### WHAT IS REQUIRED:
Your job here is to restate every record exactly, pictures excluded.

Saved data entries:

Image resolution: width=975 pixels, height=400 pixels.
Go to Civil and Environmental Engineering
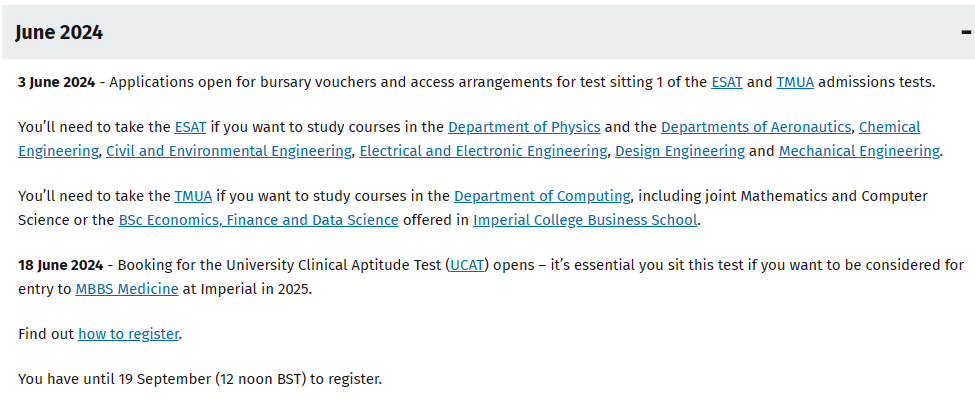click(x=229, y=151)
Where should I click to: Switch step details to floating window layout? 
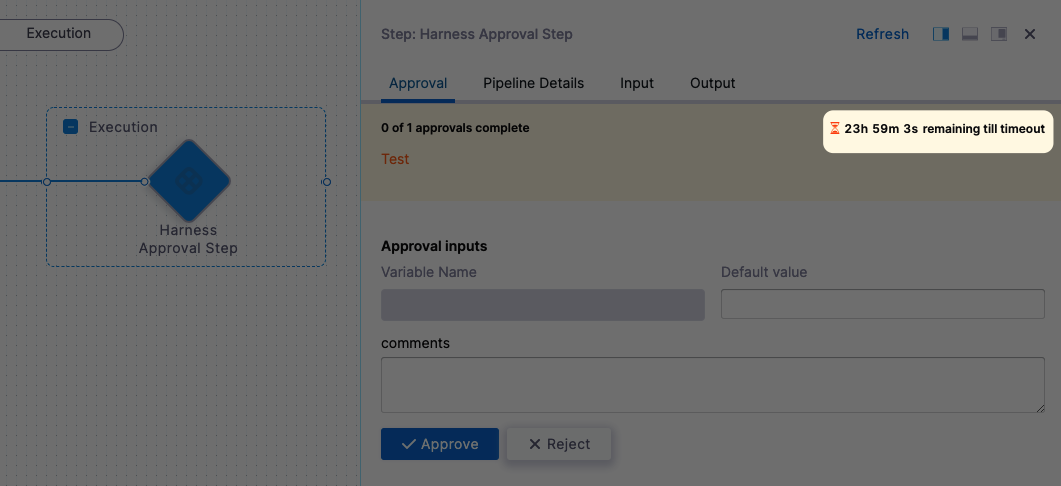click(x=998, y=34)
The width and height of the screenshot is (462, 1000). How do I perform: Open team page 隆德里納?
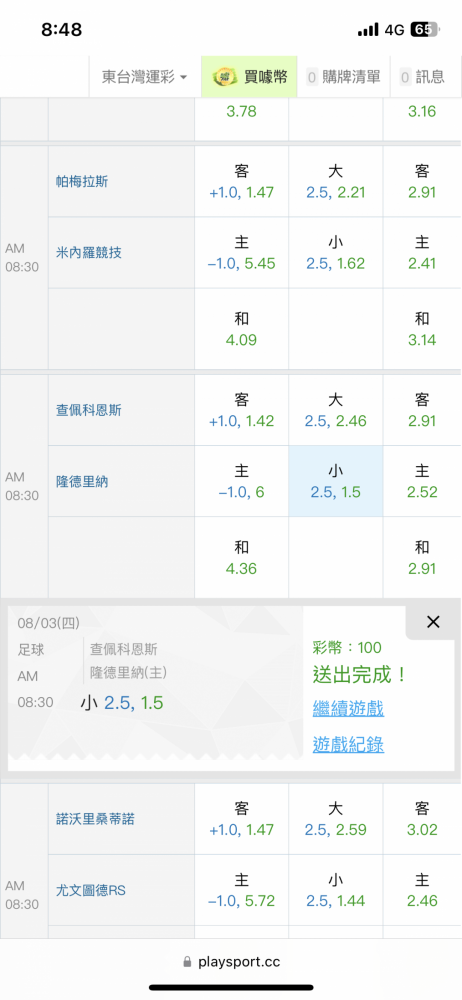point(82,482)
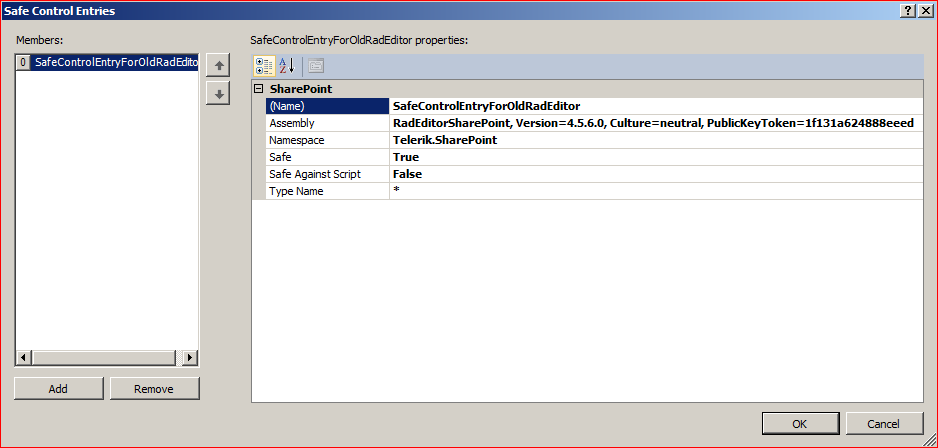The height and width of the screenshot is (448, 938).
Task: Click the Categorized view icon
Action: pos(264,67)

### TASK OUTPUT:
Image resolution: width=975 pixels, height=400 pixels.
Go to Civil and Environmental Engineering
click(x=229, y=151)
Where should I click to: Switch step details to floating window layout? 
click(x=998, y=34)
The width and height of the screenshot is (462, 1000). How do I perform: Open team page 隆德里納?
point(82,482)
The height and width of the screenshot is (448, 938).
Task: Click the Categorized view icon
Action: pos(264,67)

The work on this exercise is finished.